Я обошла небольшое углубление в земле и едва не споткнулась о надгробие. Взглянув на карту, чтобы убедиться, что нахожусь в нужном месте, я посветила фонариком на ее темную поверхность. Слова были стерты временем, но все еще разборчивы. Наклонившись ближе, я прочитала имя: ГЕРА. Я поднесла фонарик поближе, пытаясь найти фамилию или даты, но их не было. Я присела на корточки, чтобы изучить самый низ, и даже соскребла снег, чтобы убедиться, что ничего не пропустила. Откинувшись на пятки, я рассматривала резьбу, которую легко мог не заметить сторонний наблюдатель.

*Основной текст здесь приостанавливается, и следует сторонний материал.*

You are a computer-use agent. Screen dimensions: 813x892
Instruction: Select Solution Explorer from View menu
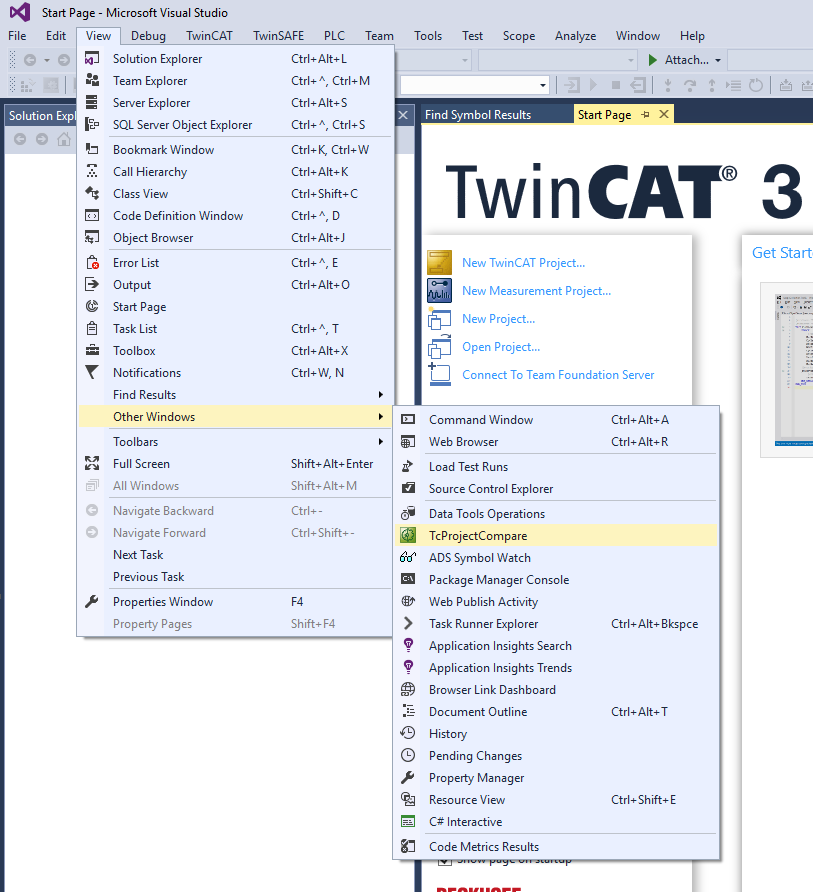pos(157,59)
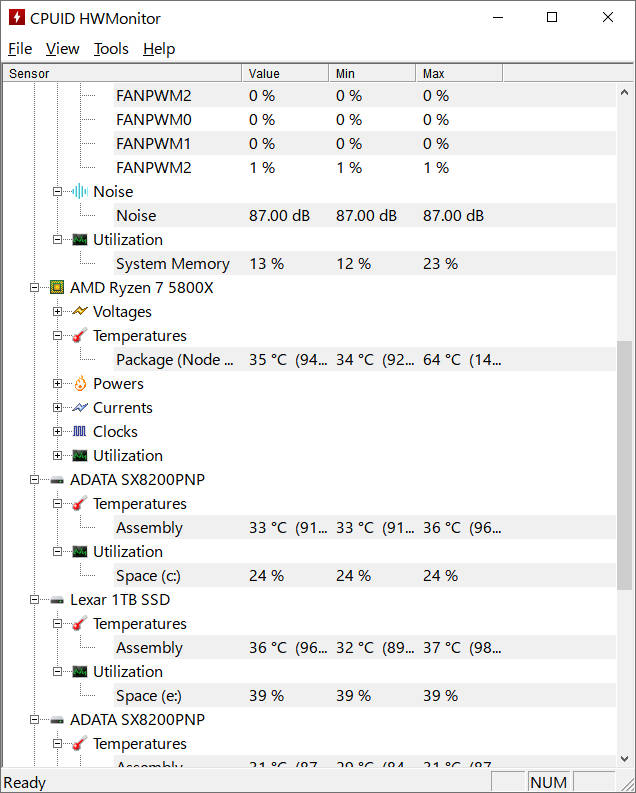Expand the Clocks node
The width and height of the screenshot is (636, 793).
57,431
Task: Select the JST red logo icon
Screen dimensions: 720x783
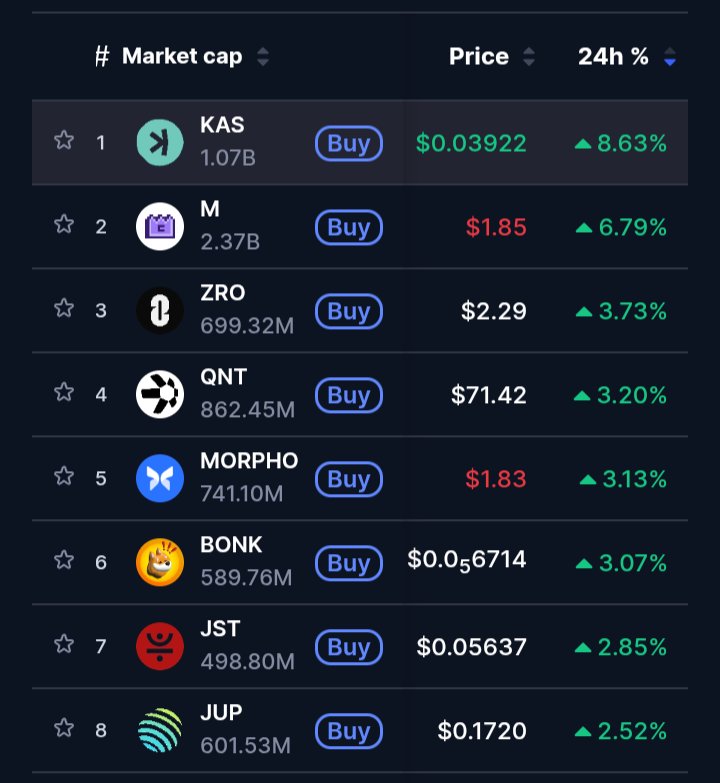Action: coord(160,646)
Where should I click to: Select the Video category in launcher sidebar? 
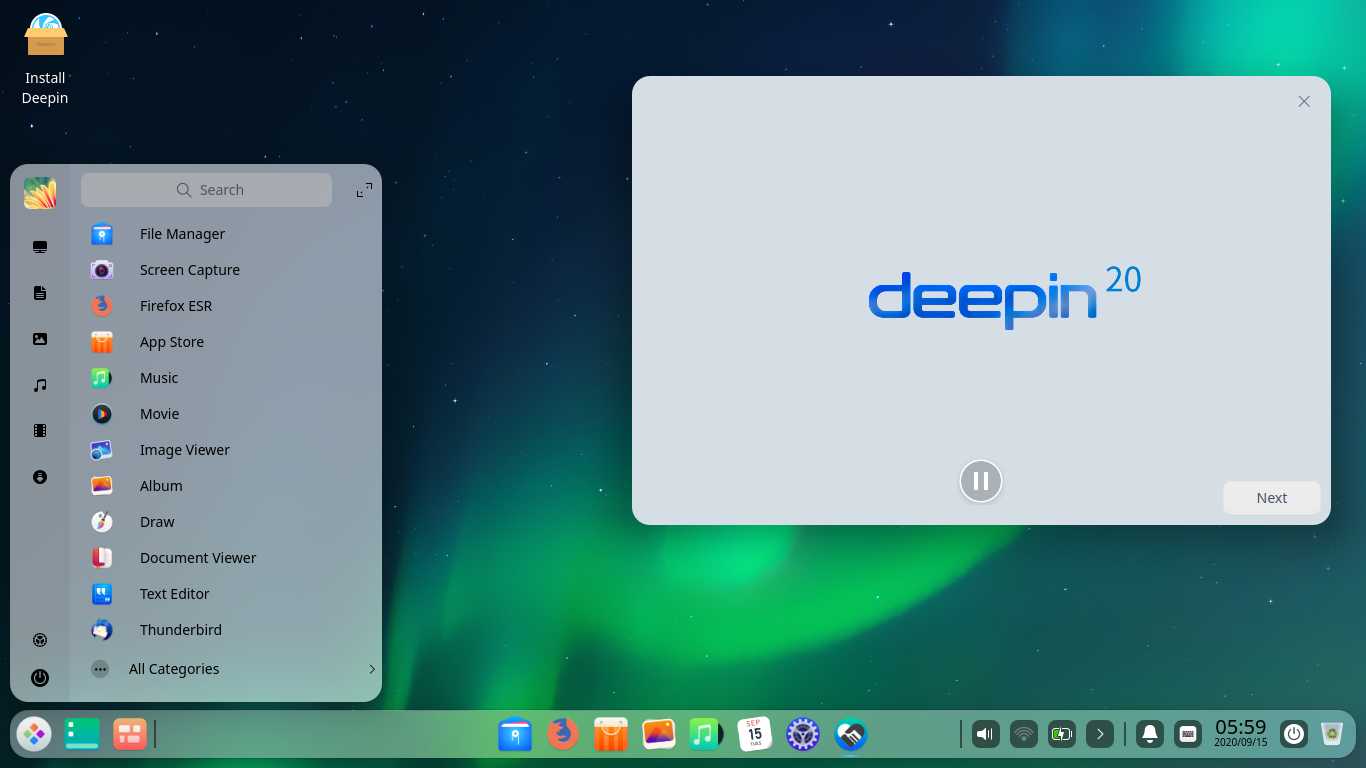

Это было павлинье перо, длинное и тонкое, с четко обозначенным на его конце глазом. Не будь мне так холодно и страшно, возможно, я оценила бы хитрость всего этого. Я вспомнила, как Энтони упоминал, что Элиза хоронила своих любимых павлинов на кладбище, и как во время моего предыдущего визита я видела около дюжины камней, на которых были только имена. Вплоть до самой Гражданской войны, когда была съедена последняя птица, семья, по-видимому, продолжала хоронить здесь птиц, преднамеренно или нет, помогая скрыть четыре могилы, которые, я уверена, были отмечены на карте.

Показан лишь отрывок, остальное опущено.